Exercise requirements:
**1.** Write out part of the homebirth text, beginning at "Both of my previous" and stopping after "of authentic feminism.", and replace "famous" with "well-known".
**2.** Answer these questions from the homebirth text.
(a) Who wrote Spiritual Midwifery?
(b) Where does the writer live?
(c) How many women in the writer's prenatal yoga class have decided on a homebirth?
**3.** Keep writing the homebirth text, picking up after its final sentence.

Study text:
##########

Both of my previous births were at home under the care of a midwife. Back then my guiding light was Ina May Gaskin, author of Spiritual Midwifery and founder of the famous intentional community known as The Farm, home of one of the first out-of-hospital birth centres in the United States. She has been described as ‘the mother of authentic midwifery’; to me, she was the mother of authentic feminism.

I decided then, as I have now, that a hospital birth was out of the question. I couldn’t imagine doing something so primal, so animal, under bright fluorescent lights with machinery all around. This is not a decision I can boast about; it just so happens I was very lucky that I was afforded the choice. Really it was pure luck—certainly not my own genius—that delivered Spiritual Midwifery to my doorstep so long ago. And it was pure luck that I had friends who had homebirths, and a partner who had even attended a few, that positively influenced my decision to have a homebirth. Over the years I have realised that most women in modern society are given very little exposure to homebirth and even less so today than when I was previously pregnant.

Now that I am pregnant again, I have been shocked to discover that the birth scene has, in the last 10 years, become even more conservative and fear-based. In my prenatal yoga class not one woman has decided for a homebirth, while 10 years ago in the same community, a majority of the women in the room would be opting for it. The number of prenatal tests we’re expected to undergo has increased. And finding an independent homebirth midwife is more difficult, whereas years ago they were abundant.

Northern New South Wales, where I live, is supposed to be home to some of the most ‘free, alternative and progressive’ people in the country. Yet birth conservatism reigns. This saddens me. I’m not attempting to be some vanguard for homebirth here, but I do see this collective diminished trust and faith in women’s bodies as a sign of our diminished freedoms. While I don’t believe every woman should choose homebirth, I do believe—strongly—that every woman has the right to choose based on being fully informed. We all think we are freely making our daily choices; however, most of the time we’ve been funnelled into those choices by strong cultural influences. I believe we have a fundamental right to live unfettered by those influences.

##########

Given entries:
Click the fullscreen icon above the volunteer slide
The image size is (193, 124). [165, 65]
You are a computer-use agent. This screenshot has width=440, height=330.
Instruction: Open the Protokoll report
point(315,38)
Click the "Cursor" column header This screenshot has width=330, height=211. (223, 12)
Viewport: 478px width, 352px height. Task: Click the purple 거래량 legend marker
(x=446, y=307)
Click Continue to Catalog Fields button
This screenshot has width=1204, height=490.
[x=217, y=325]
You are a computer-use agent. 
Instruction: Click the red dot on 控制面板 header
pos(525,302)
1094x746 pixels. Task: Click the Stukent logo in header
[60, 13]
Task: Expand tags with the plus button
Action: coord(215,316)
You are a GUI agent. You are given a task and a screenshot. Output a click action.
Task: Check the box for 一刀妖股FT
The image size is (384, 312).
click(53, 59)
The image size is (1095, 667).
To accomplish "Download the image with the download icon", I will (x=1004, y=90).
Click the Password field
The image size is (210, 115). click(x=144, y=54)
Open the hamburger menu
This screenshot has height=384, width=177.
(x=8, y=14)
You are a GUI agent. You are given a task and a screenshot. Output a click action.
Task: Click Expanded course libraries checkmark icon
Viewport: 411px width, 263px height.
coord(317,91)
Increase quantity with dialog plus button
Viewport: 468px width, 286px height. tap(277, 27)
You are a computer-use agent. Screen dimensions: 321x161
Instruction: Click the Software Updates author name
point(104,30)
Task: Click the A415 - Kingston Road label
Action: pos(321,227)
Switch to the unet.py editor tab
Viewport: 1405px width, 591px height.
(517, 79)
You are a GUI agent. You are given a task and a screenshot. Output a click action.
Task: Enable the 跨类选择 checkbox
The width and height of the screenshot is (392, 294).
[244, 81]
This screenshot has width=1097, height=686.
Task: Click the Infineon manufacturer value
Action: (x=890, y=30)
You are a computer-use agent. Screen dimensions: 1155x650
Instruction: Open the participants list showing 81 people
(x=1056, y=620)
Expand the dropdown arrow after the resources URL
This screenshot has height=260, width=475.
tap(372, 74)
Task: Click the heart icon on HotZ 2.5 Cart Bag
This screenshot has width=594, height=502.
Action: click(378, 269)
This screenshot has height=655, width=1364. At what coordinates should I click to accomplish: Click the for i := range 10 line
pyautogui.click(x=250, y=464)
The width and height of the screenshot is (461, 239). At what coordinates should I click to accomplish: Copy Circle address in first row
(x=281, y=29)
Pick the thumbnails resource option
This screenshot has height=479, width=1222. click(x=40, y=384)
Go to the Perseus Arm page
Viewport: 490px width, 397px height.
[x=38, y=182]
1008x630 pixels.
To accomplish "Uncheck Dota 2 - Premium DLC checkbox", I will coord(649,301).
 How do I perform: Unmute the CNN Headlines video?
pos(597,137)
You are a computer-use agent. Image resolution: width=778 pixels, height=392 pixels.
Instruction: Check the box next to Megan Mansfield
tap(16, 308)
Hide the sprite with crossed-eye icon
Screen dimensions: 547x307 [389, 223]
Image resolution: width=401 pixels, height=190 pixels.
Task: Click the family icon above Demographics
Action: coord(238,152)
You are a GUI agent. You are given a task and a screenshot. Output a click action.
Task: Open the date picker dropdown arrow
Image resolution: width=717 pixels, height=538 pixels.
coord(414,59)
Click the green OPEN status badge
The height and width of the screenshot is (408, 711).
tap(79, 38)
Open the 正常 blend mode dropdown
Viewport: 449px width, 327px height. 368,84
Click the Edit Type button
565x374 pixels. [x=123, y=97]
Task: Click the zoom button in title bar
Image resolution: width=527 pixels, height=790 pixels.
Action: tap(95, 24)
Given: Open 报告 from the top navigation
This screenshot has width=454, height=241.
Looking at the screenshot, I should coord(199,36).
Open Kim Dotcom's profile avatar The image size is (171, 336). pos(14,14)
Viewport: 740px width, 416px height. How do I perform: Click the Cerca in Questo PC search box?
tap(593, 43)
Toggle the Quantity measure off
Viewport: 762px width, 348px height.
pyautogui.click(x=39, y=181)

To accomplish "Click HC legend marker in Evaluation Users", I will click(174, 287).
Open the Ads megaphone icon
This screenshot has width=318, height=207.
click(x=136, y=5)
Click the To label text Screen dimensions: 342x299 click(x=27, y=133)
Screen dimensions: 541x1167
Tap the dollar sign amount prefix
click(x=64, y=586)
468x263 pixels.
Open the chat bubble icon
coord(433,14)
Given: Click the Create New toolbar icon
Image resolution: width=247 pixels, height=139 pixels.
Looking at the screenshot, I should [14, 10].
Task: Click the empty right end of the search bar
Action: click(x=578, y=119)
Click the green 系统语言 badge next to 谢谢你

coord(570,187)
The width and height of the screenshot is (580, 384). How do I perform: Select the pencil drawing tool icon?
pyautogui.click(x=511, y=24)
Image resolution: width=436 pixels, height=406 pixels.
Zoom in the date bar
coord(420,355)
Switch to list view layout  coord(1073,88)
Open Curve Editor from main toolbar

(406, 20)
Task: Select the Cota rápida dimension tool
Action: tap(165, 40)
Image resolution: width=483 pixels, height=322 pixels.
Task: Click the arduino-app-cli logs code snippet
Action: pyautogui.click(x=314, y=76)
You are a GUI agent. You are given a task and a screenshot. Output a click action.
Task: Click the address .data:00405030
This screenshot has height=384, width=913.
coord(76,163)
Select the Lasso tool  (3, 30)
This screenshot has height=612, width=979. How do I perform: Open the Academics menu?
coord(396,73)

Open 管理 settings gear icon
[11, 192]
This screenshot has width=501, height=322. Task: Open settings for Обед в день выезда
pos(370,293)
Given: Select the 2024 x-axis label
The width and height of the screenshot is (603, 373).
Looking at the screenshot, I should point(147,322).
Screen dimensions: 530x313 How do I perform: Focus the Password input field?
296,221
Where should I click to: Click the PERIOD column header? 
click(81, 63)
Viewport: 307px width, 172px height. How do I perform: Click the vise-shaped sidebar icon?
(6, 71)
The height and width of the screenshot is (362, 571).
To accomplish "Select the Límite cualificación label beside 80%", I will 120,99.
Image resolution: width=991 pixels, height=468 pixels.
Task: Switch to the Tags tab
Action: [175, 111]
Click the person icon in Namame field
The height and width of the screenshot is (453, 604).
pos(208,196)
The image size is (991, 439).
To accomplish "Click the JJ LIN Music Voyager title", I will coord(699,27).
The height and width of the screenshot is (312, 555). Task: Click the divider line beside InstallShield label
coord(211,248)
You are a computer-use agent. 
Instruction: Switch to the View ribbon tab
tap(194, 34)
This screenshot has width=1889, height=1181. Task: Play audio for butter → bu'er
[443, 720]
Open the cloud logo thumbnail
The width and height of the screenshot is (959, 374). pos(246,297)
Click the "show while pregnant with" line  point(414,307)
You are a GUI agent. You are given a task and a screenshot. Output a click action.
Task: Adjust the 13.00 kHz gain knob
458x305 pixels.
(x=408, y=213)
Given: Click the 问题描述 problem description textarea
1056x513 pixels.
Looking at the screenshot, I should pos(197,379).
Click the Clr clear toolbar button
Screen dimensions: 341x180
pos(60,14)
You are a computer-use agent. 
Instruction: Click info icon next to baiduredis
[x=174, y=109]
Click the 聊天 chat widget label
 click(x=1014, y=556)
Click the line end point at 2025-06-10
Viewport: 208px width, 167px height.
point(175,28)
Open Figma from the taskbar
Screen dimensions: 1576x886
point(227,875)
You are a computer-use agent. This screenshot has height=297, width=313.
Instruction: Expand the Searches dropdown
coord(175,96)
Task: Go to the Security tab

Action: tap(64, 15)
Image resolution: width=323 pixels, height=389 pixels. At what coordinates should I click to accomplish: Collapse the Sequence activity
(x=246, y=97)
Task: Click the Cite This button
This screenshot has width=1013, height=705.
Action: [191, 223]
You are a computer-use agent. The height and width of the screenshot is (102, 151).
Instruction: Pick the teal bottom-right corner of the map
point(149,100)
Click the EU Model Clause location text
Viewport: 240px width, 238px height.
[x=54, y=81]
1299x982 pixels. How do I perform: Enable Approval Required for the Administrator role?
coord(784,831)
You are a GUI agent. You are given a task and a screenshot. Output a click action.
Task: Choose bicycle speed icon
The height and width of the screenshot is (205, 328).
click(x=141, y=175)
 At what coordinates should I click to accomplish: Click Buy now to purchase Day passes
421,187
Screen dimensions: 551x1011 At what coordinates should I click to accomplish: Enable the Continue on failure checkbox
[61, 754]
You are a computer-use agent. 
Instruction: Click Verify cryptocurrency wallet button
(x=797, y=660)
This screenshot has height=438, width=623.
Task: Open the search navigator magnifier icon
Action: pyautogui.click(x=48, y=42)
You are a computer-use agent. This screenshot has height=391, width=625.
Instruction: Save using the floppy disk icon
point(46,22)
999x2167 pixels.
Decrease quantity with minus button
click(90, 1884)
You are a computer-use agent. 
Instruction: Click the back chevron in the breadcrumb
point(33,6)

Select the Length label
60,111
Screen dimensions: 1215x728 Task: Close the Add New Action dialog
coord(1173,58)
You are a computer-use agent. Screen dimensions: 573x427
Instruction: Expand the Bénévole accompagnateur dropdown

##########

Results for each task:
**1.**
Both of my previous births were at home under the care of a midwife. Back then my guiding light was Ina May Gaskin, author of Spiritual Midwifery and founder of the well-known intentional community known as The Farm, home of one of the first out-of-hospital birth centres in the United States. She has been described as ‘the mother of authentic midwifery’; to me, she was the mother of authentic feminism.

**2.**
(a) Ina May Gaskin
(b) Northern New South Wales
(c) Not one

**3.**
Spirited Grammy-nominated songwriter Ani DiFranco said it best in an interview recently about the homebirth of her daughter: ‘I was shocked how hard it was to find a homebirth midwife… The whole experience of childbirth and pregnancy was an introduction to feminist thought and study that I’d previously been unaware of, in terms of the way that childbirth was co-opted, and is so controlled by the medical/patriarchal establishment,’
‘It makes me really sad that women have been ejected from the seat of their power in this society in terms of what happens around childbirth. I look at my society and think, how emancipated are we, really? We can play basketball but we cannot benefit from eons of women’s wisdom that accords a birthing woman the support and time to give birth healthily.’
Go, Ani!

I receive the occasional letter from a disgruntled reader who feels that Kindred leans too hard toward homebirth and prejudices readers against hospitals, or worse, against those who end up at hospital. Why are we not more ‘balanced’, they ask. I take those letters seriously, because the last thing I want to contribute towards is more division. But it’s a funny thing about the concept of balance in journalism: in post 9/ll society, it’s become a straw-man argument to keep the press impotent.

My response to these letters is to say Kindred’s balance is maintained by serving the balance to the mountains of media time given to hospital and medicalised birth. It’s not Kindred’s intention to perpetuate judgment towards those who birth in hospitals, as all births are sacred, and it is understood that the complexity behind choices around birth is far too immense to reduce to black and white. But it is our intention to set the record straight: girls, it’s time we all knew—homebirth, in most cases, is the safest option for both mother and baby.

It’s time we also knew that the cultural and medical influences of our time are preventing us from realising this fact. Alas, it’s not as simple as women just ‘choosing’ homebirth. Immense forces work against what is already a difficult decision to make. In every state in Australia, homebirth midwives are unsupported and even harassed by the system. They are bullied, scrutinised and pressured, and it is rare for them to receive open support from doctors and hospitals. Also, they are personally vulnerable to litigation, having lost their public indemnity insurance. According to Dr Sarah Buckley, in her book Gentle Birth, Gentle Mothering, there are around a mere 80 independent midwives Australia-wide.

To make it even more difficult, homebirth families must incur the entire expense of their choice. A homebirth, costing around $2,500, is not covered by Medicare and is rarely reimbursed by private coverage. Conversely, hospital and birthing centre births receive Medicare reimbursement.

In addition, there’s a lot of scare-mongering about birth along with false assumptions about the safety of the medical option. ‘In terms of outcomes for mothers and babies, most studies of planned homebirth show perinatal mortality rates (the numbers of babies dying around the time of birth) that are at least as good as hospital, with lower rates of complications and interventions,’ counters Buckley.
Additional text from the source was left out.